*Exercise objective*.
Count the lines in the entries below that contain the string "coordinates". Reply with that number alone.

──────────────────────────────

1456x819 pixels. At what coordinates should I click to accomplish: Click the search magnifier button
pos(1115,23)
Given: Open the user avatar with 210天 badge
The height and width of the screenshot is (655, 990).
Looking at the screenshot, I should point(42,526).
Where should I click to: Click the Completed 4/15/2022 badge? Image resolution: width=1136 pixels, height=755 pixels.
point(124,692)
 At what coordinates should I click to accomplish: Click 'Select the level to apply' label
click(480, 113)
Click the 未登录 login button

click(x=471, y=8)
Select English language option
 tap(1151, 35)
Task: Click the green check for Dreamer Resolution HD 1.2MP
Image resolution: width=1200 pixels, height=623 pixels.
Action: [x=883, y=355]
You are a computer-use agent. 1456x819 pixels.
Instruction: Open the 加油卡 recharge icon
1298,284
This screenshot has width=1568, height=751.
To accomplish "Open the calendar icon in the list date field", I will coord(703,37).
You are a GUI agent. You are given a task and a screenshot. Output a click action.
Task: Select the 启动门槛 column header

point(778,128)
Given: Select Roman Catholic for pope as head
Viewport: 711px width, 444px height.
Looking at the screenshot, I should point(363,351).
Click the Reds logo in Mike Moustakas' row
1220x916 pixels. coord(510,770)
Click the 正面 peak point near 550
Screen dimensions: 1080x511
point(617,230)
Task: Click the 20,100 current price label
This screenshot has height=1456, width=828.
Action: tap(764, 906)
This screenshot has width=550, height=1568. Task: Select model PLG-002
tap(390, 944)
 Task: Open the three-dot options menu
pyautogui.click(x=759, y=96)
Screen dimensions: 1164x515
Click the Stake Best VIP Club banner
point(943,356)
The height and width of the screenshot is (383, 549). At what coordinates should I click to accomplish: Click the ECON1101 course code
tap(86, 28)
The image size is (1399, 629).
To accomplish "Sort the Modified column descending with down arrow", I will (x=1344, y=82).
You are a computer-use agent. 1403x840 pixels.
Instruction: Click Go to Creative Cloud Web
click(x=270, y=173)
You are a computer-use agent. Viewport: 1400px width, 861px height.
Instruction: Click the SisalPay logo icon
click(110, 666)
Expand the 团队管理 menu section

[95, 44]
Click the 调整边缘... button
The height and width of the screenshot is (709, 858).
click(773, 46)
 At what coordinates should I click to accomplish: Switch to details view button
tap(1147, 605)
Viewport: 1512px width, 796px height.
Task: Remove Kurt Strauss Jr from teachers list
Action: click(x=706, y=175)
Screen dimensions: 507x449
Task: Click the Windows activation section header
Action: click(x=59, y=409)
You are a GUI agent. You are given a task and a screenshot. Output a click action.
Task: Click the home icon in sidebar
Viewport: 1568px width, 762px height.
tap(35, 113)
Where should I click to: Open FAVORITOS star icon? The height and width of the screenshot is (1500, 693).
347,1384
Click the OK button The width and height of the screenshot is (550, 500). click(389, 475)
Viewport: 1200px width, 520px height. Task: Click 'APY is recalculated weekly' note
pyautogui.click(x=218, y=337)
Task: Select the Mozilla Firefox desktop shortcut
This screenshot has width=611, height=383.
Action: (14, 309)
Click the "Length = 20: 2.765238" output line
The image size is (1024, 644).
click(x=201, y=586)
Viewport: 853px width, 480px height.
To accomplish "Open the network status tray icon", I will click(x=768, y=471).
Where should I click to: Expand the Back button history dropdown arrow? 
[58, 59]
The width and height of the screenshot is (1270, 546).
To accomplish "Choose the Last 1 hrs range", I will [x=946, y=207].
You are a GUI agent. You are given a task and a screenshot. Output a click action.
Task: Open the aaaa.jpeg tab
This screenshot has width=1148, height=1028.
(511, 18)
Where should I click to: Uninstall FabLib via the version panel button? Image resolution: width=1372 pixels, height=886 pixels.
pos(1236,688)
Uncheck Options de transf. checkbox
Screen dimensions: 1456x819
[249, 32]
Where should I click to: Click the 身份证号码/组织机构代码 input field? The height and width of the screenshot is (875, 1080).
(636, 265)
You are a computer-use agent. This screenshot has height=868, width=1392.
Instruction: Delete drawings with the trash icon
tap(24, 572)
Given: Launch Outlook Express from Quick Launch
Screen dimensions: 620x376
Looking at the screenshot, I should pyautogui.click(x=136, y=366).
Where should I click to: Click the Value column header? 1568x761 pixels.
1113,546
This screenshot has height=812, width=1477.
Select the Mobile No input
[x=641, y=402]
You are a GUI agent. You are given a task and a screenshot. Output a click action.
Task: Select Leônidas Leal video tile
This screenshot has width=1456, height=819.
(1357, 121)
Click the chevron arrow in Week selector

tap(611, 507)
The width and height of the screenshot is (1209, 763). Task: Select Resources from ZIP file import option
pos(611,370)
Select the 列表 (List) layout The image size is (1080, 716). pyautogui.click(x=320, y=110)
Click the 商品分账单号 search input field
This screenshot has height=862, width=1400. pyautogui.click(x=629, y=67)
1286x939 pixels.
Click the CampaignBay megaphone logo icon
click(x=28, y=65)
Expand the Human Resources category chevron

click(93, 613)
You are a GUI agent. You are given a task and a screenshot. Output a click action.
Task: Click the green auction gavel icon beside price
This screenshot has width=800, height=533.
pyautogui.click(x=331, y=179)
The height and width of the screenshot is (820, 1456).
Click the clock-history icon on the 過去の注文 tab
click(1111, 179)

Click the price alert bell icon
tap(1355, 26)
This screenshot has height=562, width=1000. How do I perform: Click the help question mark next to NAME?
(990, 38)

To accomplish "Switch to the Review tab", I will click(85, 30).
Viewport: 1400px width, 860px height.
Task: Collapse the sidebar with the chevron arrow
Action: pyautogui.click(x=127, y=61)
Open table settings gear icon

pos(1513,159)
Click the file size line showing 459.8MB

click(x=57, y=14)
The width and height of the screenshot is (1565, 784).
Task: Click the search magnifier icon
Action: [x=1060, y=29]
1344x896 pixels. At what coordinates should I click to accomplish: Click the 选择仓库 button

──────────────────────────────

*Result below*.
5